В двадцать лет ей выпало и такое… Ну да, природная раскованность, грация молодого тела, обворожительность эдакая в глазах, голосе, мимике и жесте, бесшабашность некая, даже в смехе (а как она танцевала у костра на даче!) – всё это не могло оставить равнодушным никого из особей мужеского пола. И она в этом неравнодушии плавала, как в тёплом, ласковом океане, упивалась вниманием мужчин, полагая, что и быть должно так, именно для этого и рождена она на белый свет – для упоения! Для чего ж ещё? С одной стороны это, да, льстило, будоражило воображение и кровь, делало кокетливой очаровашкой, с другой – позволяло быть разборчивой. В решительный момент она могла поставить на место кого угодно. Однако по-житейски ещё была наивна до крайности. Дома даже подтрунивали над ней – мол, отстаёт в развитии детка. У неё уже рос сынишка от любимого мужа – тогда ей, по крайней мере, так казалось, что от любимого. И мыть полы в контору она нанялась скорее для справки в институт, куда собиралась поступать, чем по материальной нужде. И вот случилось следующее. Подходит к ней как-то один из начальников отдела того учреждения и без обиняков спрашивает:

– А ты не дуд-рочка ли?

Он ещё и заикался, подлеза.

– А? Что? Да как вы сме-ете?!.

– А чего бы нам и не сметь? Тебе нужна характеристика? А директору нужно, чтоб ты с ним переспала.

А не пошёл ли он куда подальше, ваш директор? Да ещё половой тряпкой по физиономии сводника!..

– Ну!.. гляди! Тебе жить. Мы-то утрёмся…

Без всякого политеса, в лоб, что называется. От глупости ли подобное происходит, от чванливости ли, от сознания своей власти и неуязвимости? Но одно дело, когда в кино («Обыкновенное чудо» – помните?) один превосходный актёр говорит другой прекрасной актрисе: я занятой человек, мне некогда разводить словеса, так что… в шесть часов на сеновале… жду-с… – это понятно, это даже смешно.

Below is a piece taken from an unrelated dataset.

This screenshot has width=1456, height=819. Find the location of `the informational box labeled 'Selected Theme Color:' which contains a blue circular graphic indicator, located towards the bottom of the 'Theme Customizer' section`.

И совсем другое – в жизни, когда облечённый властью чин не то что книги читать уже разучился, он и кина никакого не смотрит который ужо год. Он и басни дедушки Крылова, затверженные в детстве, позабыл напрочь. Зачем они теперь ему – чинуше?

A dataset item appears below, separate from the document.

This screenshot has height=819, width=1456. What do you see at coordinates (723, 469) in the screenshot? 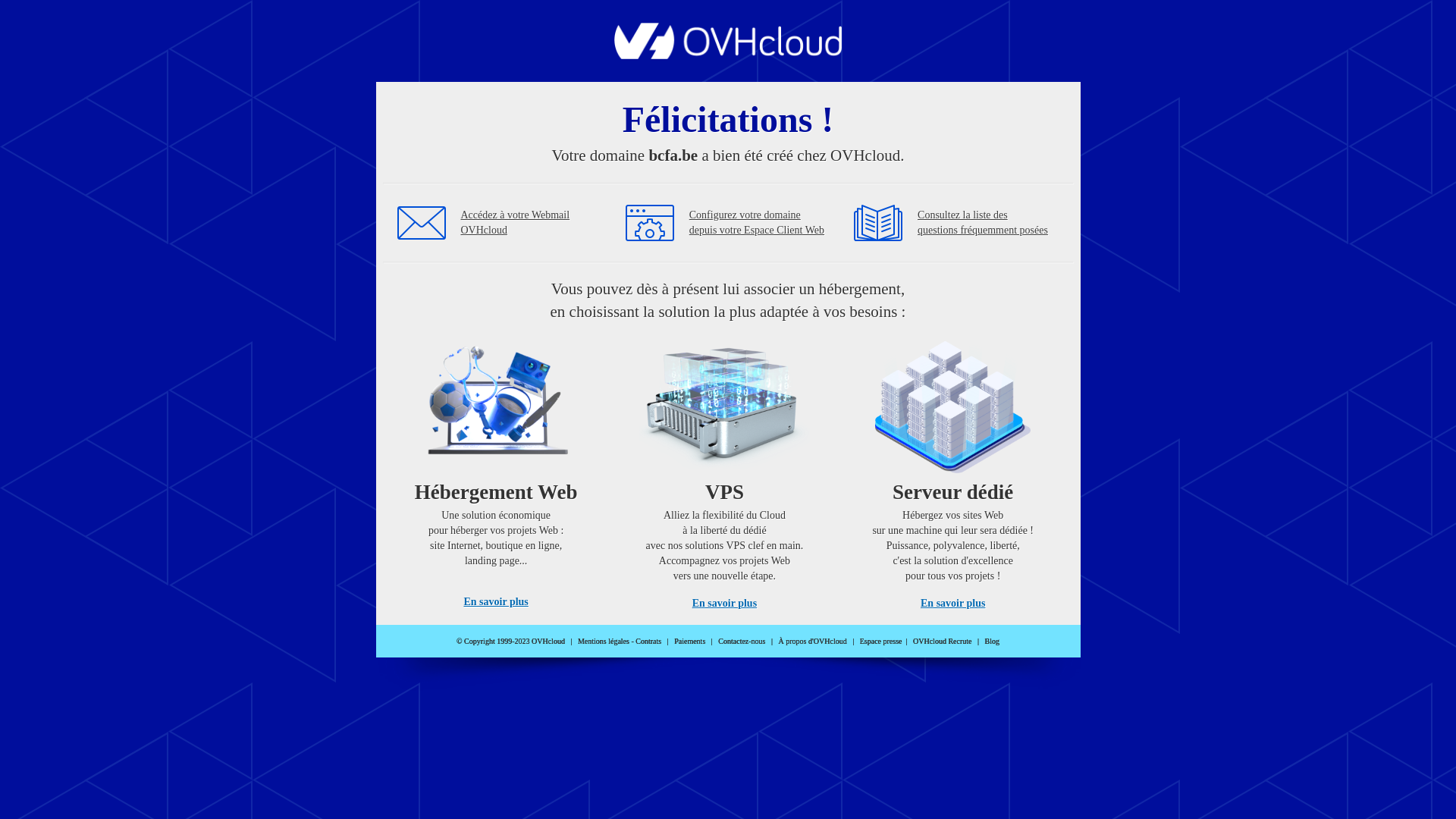
I see `'VPS'` at bounding box center [723, 469].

Ладно. Можно было б и забыть, можно было б и простить. Можно было б даже и в актив своих побед записать, если б претендент на обладание имел чуток совести: ну не получилось с этой соплюшкой, получится с другой… Не-ет, этот козырь-чин ещё и отмстить вознамерился: ах, мне отказали! Кроме того – послали… Тряпкой по морде ещё заехали посланнику!

Явилась наша княжна за расчётом и характеристикой, а ей… нет, отчего ж, характеристику выдали, но буквально в последний день и притом – какую?! Она – начертано было там вычурно – есмь чуть ли не исчадие ада, она развратит всю нашу интеллигенцию, разрушит устои государственные, она… Словом, есть у тебя ещё день – подумай, может – поправишь невыгодное для себя положение?

И когда, сдав экзамены на отлично, наша княжна не увидала себя в списках принятых в институт, только тогда она окончательно удостоверилась: без бумажки мы, увы, бука-кашки… Только тогда и разрыдалась при отце, который, впрочем, лишь посетовал, что его дочь в свои годы видит жизнь сквозь розовые очки и что, без сомнения, бестолочь, раз не сказала ему о домогательствах раньше…

Короче, дело утряслось потому лишь, что отец некогда оперировал одного высокопоставленного чиновника из министерства образования и тот соответственно был благодарен…»


5.

Ефим Елисеевич, спускаясь по лестнице, заглянул мимоходом через перила и увидал приближающуюся бледно-розовую лысину, в обрамлении курчавых волос, и две чёрные пряди в этом венчике начёсаны к середке – одна слева, другая справа: Чурма собственной персоной – пресс-атташе Заточкина, в обиходе – Чур.

«Почему не три? Три было бы куда пригляднее. А лучше всего – крест-накрест, в клеточку или ромбик». – И ещё подумал Ефим Елисеевич, что некуда свернуть – укрыться-притаиться: дня три тому назад Чур всучил ему пачку виршей с таким предложением: «Будь моим ангелом-редактором! Ты доводишь мои стишата до ума, то есть до литературной кондиции, я издаю книжку и все преимущества от этого поровну. Не говоря уж про магарыч…» «Преимущества?..» – хотел тогда уточнить Ефим Елисеевич, но Чур уже мчался по коридору дальше, оставив подмышкой новоиспечённого редактора пластиковую папку с наклейкой: «О чистой любви!» Да, именно с восклицательным знаком.